Les cinq syndicats de salariés de la production agricole ont signifié à la FNSEA leur accord pour signer la première convention collective nationale de l’histoire du secteur. Le gouvernement est désormais en charge de le valider. Les délais administratifs pourraient rendre ce texte applicable dès le 1er janvier 2021. Ce texte changera un certain nombre de points particuliers (travail de nuit, congés pour événements exceptionnels, etc.) qui seront précisés lors de son homologation officielle, mais on sait déjà qu’il changera principalement la grille des salaires minimaux.

En revanche, il ne modifiera pas les 32 accords thématiques qui existent déjà au sujet du temps de travail, du financement de la formation des salariés (Ocapiat), etc.
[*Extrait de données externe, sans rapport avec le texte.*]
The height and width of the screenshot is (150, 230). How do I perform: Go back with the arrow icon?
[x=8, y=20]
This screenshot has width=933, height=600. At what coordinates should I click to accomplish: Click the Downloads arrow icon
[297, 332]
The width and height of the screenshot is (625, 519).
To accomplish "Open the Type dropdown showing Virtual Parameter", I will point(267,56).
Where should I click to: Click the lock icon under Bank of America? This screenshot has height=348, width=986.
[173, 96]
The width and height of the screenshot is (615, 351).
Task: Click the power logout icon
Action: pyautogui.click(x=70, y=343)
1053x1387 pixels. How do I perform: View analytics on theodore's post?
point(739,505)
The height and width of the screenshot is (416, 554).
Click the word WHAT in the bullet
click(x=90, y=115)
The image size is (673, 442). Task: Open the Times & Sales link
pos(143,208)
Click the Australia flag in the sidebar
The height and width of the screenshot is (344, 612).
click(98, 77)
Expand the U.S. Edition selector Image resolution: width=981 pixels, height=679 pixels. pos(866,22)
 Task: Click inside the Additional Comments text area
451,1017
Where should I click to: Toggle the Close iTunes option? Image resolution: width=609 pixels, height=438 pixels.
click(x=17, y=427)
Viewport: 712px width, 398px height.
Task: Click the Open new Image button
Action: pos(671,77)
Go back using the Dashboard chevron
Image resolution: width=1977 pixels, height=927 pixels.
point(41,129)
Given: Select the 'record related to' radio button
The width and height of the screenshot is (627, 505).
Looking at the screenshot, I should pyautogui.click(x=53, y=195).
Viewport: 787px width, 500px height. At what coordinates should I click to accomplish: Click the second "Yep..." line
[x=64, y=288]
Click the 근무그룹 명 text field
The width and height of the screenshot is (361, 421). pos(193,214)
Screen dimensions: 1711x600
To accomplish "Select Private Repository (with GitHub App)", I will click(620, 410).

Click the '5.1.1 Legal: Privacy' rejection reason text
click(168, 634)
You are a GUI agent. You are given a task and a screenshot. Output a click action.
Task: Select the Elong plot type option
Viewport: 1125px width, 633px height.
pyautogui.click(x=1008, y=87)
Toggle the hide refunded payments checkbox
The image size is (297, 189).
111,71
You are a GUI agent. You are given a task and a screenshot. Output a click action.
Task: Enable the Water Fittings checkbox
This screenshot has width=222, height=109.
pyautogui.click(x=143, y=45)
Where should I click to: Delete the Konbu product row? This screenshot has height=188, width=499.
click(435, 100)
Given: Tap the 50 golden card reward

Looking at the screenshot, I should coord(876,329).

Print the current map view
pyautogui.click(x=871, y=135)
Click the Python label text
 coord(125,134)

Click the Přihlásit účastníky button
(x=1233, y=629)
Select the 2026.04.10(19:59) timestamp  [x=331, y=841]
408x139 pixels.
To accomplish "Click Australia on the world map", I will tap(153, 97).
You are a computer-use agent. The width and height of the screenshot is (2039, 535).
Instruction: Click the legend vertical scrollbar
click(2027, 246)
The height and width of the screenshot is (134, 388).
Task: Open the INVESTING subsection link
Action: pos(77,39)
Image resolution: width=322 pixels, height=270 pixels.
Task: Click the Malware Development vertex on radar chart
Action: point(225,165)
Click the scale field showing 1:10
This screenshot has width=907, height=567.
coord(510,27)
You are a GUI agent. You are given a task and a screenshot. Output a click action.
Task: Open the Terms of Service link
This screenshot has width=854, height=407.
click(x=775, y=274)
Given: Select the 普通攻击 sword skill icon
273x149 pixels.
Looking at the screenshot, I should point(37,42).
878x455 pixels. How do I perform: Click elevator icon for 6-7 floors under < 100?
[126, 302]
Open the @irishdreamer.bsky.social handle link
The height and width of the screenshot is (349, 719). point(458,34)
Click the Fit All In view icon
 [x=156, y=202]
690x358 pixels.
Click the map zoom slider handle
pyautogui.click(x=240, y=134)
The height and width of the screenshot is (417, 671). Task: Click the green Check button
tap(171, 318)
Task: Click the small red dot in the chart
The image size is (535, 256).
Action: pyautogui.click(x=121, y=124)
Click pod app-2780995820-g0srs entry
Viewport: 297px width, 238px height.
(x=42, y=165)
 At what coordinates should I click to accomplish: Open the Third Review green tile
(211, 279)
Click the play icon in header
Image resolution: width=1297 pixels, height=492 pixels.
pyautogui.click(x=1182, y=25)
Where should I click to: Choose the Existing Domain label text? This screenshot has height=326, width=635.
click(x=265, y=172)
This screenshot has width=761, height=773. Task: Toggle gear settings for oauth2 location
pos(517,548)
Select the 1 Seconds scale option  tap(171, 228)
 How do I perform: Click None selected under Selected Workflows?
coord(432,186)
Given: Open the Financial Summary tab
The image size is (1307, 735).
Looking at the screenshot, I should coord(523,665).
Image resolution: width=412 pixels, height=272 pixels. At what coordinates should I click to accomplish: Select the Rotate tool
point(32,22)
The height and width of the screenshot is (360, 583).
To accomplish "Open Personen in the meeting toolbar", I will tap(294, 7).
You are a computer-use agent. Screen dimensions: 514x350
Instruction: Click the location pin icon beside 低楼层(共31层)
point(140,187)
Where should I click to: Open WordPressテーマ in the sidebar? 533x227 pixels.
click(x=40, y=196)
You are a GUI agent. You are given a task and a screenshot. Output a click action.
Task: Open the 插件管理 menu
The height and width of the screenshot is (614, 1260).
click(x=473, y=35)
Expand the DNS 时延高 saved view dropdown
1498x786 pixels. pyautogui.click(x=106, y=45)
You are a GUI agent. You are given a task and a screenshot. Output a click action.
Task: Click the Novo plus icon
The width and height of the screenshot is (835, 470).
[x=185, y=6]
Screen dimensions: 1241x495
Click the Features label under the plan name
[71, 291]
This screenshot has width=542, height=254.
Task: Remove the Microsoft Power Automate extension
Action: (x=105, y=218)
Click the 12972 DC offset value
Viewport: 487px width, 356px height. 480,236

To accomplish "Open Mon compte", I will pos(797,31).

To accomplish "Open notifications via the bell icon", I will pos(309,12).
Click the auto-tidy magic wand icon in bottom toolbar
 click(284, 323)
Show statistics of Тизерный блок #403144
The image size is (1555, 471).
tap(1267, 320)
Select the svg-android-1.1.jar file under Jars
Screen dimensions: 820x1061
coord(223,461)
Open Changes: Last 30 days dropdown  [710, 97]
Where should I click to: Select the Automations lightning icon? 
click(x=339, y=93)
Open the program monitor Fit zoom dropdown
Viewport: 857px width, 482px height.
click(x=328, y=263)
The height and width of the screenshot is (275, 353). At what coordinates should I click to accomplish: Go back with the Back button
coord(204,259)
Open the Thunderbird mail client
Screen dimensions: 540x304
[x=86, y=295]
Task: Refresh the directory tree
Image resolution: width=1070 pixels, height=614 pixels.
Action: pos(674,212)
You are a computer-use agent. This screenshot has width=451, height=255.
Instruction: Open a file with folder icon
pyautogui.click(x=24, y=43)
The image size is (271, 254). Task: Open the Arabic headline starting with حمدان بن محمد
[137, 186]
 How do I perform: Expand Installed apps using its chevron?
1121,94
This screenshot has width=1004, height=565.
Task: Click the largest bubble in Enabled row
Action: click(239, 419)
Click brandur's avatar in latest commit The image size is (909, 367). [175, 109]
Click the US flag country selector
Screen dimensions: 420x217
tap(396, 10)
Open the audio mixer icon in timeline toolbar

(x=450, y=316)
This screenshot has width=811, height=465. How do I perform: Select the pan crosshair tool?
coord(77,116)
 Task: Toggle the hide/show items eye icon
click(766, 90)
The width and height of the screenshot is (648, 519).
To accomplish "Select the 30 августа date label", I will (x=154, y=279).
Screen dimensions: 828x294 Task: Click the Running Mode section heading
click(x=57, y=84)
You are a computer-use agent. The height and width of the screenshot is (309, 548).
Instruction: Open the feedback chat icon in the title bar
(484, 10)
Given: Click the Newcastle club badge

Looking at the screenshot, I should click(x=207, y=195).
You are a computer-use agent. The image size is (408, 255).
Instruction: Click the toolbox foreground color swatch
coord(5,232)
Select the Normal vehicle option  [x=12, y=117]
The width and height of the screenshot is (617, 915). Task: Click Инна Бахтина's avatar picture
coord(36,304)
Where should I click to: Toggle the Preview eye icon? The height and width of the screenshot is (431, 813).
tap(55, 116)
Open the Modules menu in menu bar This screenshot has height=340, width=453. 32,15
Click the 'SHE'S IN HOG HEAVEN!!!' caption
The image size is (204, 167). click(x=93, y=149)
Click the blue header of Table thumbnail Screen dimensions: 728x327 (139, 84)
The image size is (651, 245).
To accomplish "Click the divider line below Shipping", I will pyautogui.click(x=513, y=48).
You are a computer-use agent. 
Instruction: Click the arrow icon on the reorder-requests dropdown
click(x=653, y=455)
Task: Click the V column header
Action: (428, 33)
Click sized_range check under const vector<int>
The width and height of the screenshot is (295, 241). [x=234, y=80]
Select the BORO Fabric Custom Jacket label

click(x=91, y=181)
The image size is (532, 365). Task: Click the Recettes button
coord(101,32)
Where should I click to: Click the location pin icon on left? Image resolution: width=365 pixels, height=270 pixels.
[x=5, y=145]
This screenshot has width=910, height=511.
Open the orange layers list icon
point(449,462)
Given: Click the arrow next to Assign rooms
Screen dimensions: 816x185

L’existence de la convention collective nationale transformera les 140 précédentes conventions collectives locales qui deviendront des accords territoriaux autonomes étendus. Ils seront opposables en droit. Toutefois, ils devront intégrer les dispositions de la nouvelle convention collective nationale et résoudre des questions qui ne sont pas abordées par celle-ci comme, par exemple, le niveau des primes d’ancienneté ou le remboursement des déplacements. Les instances paritaires locales, comme les CPHSCT (hygiène et sécurité) resteront en place et seront les garantes du dialogue social territorial.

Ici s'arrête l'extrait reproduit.